Exercise goal:
Take the lines below between the one holding "Task: Open Customers via its people icon" and the one holding "You are a computer-use agent. The image size is (1257, 707).", inclusive, and copy them exactly. Add nothing.

[Stored items]
● ● ● ● ● ● ●

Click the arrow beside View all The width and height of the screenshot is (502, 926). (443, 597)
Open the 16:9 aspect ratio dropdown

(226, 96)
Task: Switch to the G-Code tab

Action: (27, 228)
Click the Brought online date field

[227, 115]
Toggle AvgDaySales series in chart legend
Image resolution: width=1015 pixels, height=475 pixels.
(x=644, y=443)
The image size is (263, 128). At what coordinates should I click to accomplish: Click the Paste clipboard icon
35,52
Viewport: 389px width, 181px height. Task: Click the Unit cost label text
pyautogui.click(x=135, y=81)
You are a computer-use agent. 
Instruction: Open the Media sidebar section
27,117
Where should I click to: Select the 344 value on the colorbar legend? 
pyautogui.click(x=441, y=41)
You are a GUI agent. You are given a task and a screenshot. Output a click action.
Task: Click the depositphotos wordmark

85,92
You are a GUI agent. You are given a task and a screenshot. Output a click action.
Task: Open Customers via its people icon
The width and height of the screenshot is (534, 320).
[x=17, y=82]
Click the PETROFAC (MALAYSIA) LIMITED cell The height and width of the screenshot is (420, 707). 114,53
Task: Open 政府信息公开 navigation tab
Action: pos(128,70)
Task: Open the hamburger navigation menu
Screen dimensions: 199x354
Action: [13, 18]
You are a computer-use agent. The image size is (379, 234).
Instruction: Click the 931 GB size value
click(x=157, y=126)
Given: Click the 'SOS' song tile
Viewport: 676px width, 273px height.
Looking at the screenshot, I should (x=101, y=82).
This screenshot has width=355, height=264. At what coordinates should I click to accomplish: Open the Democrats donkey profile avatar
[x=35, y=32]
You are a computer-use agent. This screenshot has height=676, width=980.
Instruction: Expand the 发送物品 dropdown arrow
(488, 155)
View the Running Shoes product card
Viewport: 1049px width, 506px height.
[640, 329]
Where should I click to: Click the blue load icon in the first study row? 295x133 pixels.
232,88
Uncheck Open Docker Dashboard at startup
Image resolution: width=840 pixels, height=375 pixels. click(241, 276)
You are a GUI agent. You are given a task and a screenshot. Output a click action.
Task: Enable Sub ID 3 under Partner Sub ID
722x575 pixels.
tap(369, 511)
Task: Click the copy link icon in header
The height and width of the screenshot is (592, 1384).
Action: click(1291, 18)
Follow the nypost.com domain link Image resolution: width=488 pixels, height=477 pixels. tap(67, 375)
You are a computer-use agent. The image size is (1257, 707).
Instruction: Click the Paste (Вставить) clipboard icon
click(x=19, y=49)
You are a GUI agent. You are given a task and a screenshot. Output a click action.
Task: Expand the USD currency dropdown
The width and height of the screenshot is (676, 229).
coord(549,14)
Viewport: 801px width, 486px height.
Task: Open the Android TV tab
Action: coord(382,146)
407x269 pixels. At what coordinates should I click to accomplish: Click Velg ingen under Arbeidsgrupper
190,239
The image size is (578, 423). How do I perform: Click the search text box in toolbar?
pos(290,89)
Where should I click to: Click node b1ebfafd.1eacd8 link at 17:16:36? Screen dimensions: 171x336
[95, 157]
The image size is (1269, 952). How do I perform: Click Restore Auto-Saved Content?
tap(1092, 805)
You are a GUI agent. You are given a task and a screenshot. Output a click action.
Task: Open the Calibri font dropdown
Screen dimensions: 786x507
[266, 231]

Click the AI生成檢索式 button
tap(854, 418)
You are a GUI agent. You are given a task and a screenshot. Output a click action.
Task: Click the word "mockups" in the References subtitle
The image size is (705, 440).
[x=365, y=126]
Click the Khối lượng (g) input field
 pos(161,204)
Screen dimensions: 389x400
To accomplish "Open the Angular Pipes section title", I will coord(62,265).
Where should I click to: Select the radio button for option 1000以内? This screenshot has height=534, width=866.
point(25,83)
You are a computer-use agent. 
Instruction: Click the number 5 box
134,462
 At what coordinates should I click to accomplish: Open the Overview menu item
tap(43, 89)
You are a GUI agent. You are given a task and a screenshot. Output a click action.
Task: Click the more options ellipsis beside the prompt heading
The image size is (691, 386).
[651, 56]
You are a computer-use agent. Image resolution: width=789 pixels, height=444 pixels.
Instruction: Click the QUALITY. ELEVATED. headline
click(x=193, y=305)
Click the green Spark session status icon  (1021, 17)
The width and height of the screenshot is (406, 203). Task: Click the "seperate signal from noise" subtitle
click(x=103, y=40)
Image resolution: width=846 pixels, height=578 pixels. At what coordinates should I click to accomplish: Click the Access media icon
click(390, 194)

● ● ● ● ● ● ●

Result below:
Task: Open Customers via its people icon
The width and height of the screenshot is (534, 320).
[x=17, y=82]
Click the PETROFAC (MALAYSIA) LIMITED cell The height and width of the screenshot is (420, 707). 114,53
Task: Open 政府信息公开 navigation tab
Action: pos(128,70)
Task: Open the hamburger navigation menu
Screen dimensions: 199x354
Action: [13, 18]
You are a computer-use agent. The image size is (379, 234).
Instruction: Click the 931 GB size value
click(x=157, y=126)
Given: Click the 'SOS' song tile
Viewport: 676px width, 273px height.
Looking at the screenshot, I should (x=101, y=82).
This screenshot has width=355, height=264. At what coordinates should I click to accomplish: Open the Democrats donkey profile avatar
[x=35, y=32]
You are a computer-use agent. This screenshot has height=676, width=980.
Instruction: Expand the 发送物品 dropdown arrow
(488, 155)
View the Running Shoes product card
Viewport: 1049px width, 506px height.
[640, 329]
Where should I click to: Click the blue load icon in the first study row? 295x133 pixels.
232,88
Uncheck Open Docker Dashboard at startup
Image resolution: width=840 pixels, height=375 pixels. click(241, 276)
You are a GUI agent. You are given a task and a screenshot. Output a click action.
Task: Enable Sub ID 3 under Partner Sub ID
722x575 pixels.
tap(369, 511)
Task: Click the copy link icon in header
The height and width of the screenshot is (592, 1384).
Action: click(1291, 18)
Follow the nypost.com domain link Image resolution: width=488 pixels, height=477 pixels. tap(67, 375)
You are a computer-use agent. The image size is (1257, 707).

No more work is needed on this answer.